We shot a video this week, featuring yours truly trying the Uber app for the first time. The video debuts at 9 a.m. Monday, June 9 for The Big Picture technology session at the LCT Leadership Summit in Miami Beach.
To spur the discussion, we wanted to explain exactly how Uber works by trying out the app. I must say it worked beyond expectations. We set up our Uber “order” for a pick-up at LCT offices in an office park in Torrance, Calif.
Within 15 minutes, a GMC Yukon Denali showed up. This was impressive, given that our location is not near a high-traffic area for Uber and our request came during a weekday early lunch hour. The late-model SUV was actually an unexpected “upgrade,” since I had simply ordered a black car.
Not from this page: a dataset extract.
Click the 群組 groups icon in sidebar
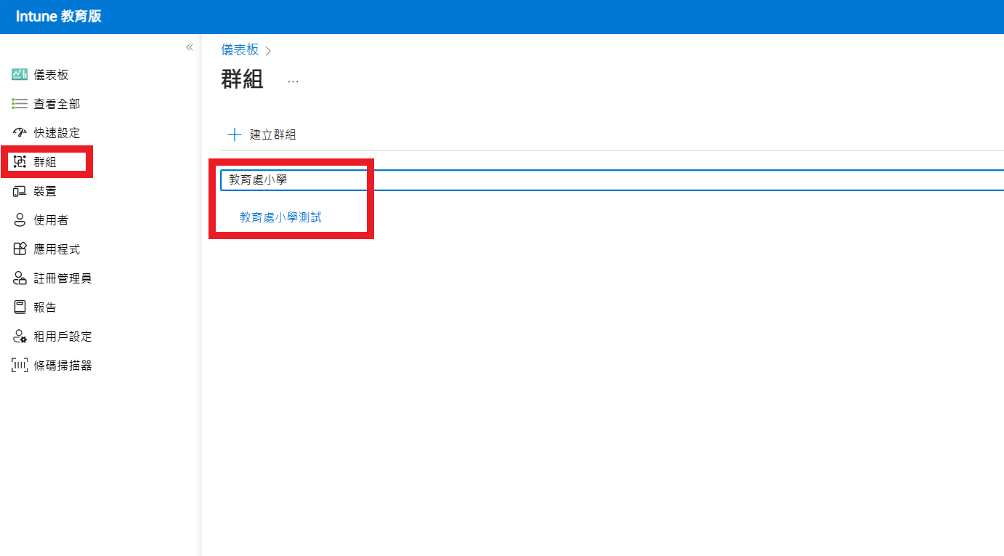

Our trial order was for a ride to a nearby Denny’s restaurant, about two miles away. The cost of the ride was $15 to $17. (We didn’t actually take the ride, but explained to the chauffeur what we were doing and tipped him for the hassle after he canceled the billing).
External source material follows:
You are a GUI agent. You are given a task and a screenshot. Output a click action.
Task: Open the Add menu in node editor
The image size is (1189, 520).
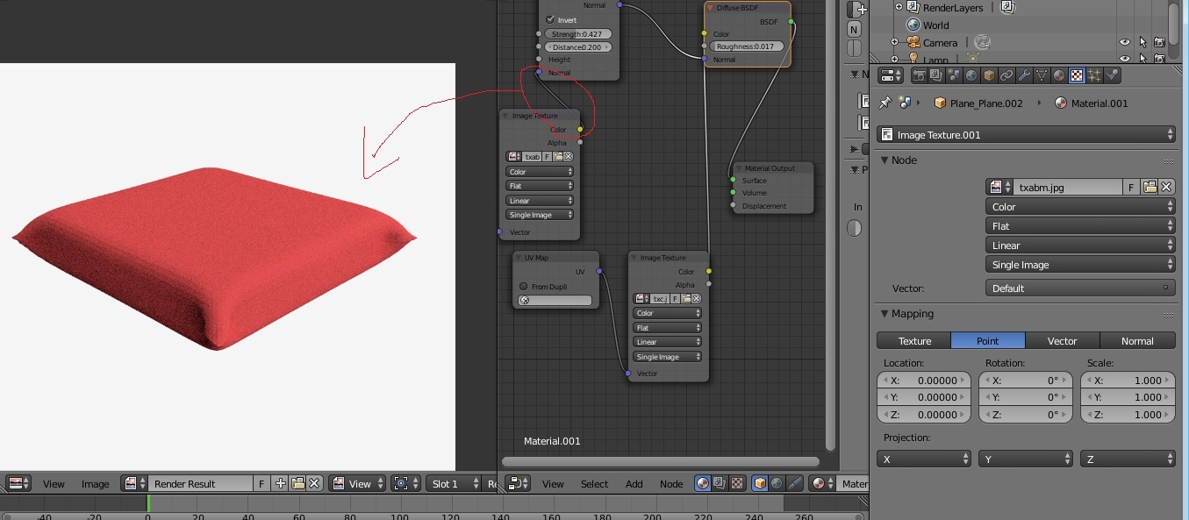pyautogui.click(x=634, y=484)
Here were the pluses: Late model, comfortable SUV; well-mannered chauffeur dressed in a suit; on-time arrival; chauffeurs officially don’t accept tips; e-mail confirmation includes name and photo of chauffeur; real-time GPS tracking of vehicle as it gets closer to pick-up; billing can be canceled within five minutes of arrival if customer changes mind; you don’t need to type in address for your destination. [I simply typed in “Denny’s restaurant” and it gave me local locations to choose from].
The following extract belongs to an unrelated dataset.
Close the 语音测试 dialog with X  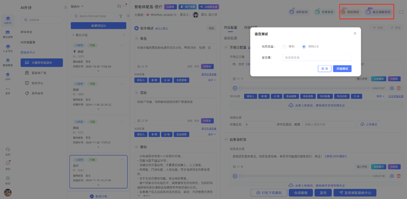click(x=355, y=34)
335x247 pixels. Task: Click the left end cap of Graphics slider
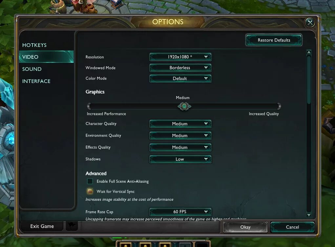click(x=89, y=106)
Here were the minuses: Rear seat floor was dirty, with actual caked dirt on the carpet (but chauffeur apologized for it); no bottled water or newspaper; right front seat was pushed back, not forward, making entrance to the rear seat difficult.
As is the case with chauffeured transportation, the chauffeur explained that Uber sends the closest available vehicle. So if it happens to be a vehicle type above what you ordered, you essentially get a free upgrade.
My gut reaction to my first Uber experience: Uh, oh — the limousine industry has big challenges ahead. Uber overall made a good first impression. Limousine operators will have to find ways to harness new technology, fleet turnaround and management techniques, and customer service communication to compete in the emerging tiered level of on-demand luxury transportation.
There’ll be lots to discuss at the Summit.